[What is required] Return all lines in the data where the string "computer" can be found.
= = = = = = =
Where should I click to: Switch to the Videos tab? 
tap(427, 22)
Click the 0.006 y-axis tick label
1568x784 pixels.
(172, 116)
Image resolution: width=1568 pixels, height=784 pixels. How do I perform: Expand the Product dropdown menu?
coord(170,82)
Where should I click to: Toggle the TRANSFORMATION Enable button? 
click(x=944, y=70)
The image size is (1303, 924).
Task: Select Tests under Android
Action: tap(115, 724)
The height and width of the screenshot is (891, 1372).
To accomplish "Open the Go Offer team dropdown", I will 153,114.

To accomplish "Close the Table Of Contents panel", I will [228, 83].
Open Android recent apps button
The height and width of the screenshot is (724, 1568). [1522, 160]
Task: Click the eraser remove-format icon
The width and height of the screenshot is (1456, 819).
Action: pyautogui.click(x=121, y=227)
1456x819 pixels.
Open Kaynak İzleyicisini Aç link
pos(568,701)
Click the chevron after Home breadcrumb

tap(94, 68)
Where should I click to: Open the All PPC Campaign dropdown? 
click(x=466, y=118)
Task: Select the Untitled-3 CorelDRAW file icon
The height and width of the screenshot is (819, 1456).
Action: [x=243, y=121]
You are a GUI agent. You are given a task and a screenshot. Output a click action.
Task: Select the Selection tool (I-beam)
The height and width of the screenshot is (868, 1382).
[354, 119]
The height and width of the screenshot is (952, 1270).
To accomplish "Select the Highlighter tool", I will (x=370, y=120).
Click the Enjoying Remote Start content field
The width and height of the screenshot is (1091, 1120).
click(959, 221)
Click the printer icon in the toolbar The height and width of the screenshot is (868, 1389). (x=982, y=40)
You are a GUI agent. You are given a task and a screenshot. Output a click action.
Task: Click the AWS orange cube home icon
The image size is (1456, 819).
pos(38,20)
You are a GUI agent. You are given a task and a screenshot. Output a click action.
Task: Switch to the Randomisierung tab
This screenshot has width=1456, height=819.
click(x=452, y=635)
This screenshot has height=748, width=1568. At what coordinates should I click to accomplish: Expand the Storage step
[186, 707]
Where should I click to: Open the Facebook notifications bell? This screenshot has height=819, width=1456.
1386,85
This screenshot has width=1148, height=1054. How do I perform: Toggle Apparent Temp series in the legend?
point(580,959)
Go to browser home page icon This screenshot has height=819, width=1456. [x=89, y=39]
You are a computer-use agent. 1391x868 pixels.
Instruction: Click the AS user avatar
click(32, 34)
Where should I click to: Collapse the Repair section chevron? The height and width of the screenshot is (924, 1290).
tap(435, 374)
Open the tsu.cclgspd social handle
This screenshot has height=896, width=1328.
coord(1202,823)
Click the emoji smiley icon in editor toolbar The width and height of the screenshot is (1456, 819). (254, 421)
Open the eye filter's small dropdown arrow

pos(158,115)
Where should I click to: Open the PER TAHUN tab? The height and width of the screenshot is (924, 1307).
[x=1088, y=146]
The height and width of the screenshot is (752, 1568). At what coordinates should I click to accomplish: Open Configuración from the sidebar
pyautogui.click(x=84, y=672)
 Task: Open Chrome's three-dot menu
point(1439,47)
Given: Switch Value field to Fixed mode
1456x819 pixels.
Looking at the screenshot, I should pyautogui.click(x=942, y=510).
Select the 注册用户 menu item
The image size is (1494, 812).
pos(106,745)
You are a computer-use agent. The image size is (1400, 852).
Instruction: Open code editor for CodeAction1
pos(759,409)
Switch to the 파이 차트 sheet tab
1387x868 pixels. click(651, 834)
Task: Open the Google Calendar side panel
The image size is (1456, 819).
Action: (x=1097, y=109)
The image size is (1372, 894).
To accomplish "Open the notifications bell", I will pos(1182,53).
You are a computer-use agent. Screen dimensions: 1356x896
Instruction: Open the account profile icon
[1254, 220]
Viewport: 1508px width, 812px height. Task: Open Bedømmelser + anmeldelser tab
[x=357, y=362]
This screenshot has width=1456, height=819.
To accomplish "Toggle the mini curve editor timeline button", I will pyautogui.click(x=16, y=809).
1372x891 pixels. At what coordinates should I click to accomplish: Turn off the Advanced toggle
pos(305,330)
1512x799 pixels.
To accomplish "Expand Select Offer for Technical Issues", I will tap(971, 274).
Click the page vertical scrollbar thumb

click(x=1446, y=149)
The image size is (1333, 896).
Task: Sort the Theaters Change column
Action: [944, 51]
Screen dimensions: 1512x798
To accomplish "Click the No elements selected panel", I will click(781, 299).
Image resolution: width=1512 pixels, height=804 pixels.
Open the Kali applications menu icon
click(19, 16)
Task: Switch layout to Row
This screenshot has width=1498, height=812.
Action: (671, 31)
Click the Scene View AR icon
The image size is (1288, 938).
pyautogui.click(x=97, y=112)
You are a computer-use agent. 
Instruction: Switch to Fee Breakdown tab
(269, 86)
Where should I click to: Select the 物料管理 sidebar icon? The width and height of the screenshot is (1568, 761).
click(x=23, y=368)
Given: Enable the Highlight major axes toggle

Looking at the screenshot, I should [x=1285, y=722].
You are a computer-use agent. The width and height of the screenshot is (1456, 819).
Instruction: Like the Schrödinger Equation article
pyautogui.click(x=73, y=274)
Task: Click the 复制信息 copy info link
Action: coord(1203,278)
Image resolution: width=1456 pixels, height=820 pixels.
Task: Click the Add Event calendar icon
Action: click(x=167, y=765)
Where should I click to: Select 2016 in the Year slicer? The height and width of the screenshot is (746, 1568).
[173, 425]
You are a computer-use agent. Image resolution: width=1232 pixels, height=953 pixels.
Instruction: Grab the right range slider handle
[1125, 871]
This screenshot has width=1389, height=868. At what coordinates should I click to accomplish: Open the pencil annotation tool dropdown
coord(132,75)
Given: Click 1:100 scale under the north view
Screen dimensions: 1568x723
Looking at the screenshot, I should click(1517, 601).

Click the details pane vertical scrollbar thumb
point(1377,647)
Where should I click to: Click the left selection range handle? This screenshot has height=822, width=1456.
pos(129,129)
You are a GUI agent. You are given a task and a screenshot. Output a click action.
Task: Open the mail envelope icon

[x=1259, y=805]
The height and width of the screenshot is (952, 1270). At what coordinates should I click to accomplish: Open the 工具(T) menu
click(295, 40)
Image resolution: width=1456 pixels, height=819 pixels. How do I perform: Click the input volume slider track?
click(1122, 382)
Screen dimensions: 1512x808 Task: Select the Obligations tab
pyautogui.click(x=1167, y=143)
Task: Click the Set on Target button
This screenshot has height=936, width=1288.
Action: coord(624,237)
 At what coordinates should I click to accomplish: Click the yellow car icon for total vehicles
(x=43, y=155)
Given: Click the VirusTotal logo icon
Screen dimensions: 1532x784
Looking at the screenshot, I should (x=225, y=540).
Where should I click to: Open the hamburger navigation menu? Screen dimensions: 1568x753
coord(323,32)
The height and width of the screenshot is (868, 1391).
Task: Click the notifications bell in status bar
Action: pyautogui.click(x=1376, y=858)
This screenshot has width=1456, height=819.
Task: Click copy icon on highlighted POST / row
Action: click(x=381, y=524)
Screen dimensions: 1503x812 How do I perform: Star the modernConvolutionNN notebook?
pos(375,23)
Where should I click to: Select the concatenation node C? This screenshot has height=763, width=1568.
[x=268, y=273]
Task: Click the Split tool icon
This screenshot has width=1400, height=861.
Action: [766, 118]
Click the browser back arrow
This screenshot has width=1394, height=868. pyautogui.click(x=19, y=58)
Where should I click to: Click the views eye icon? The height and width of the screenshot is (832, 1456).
= = = = = = =
[Solution]
You are a computer-use agent. 1391x868 pixels.
You are a computer-use agent. The image size is (1400, 852).
You are a computer-use agent. Screen dimensions: 1356x896
You are a computer-use agent. 
You are a computer-use agent. The width and height of the screenshot is (1456, 819).
You are a computer-use agent. Image resolution: width=1232 pixels, height=953 pixels.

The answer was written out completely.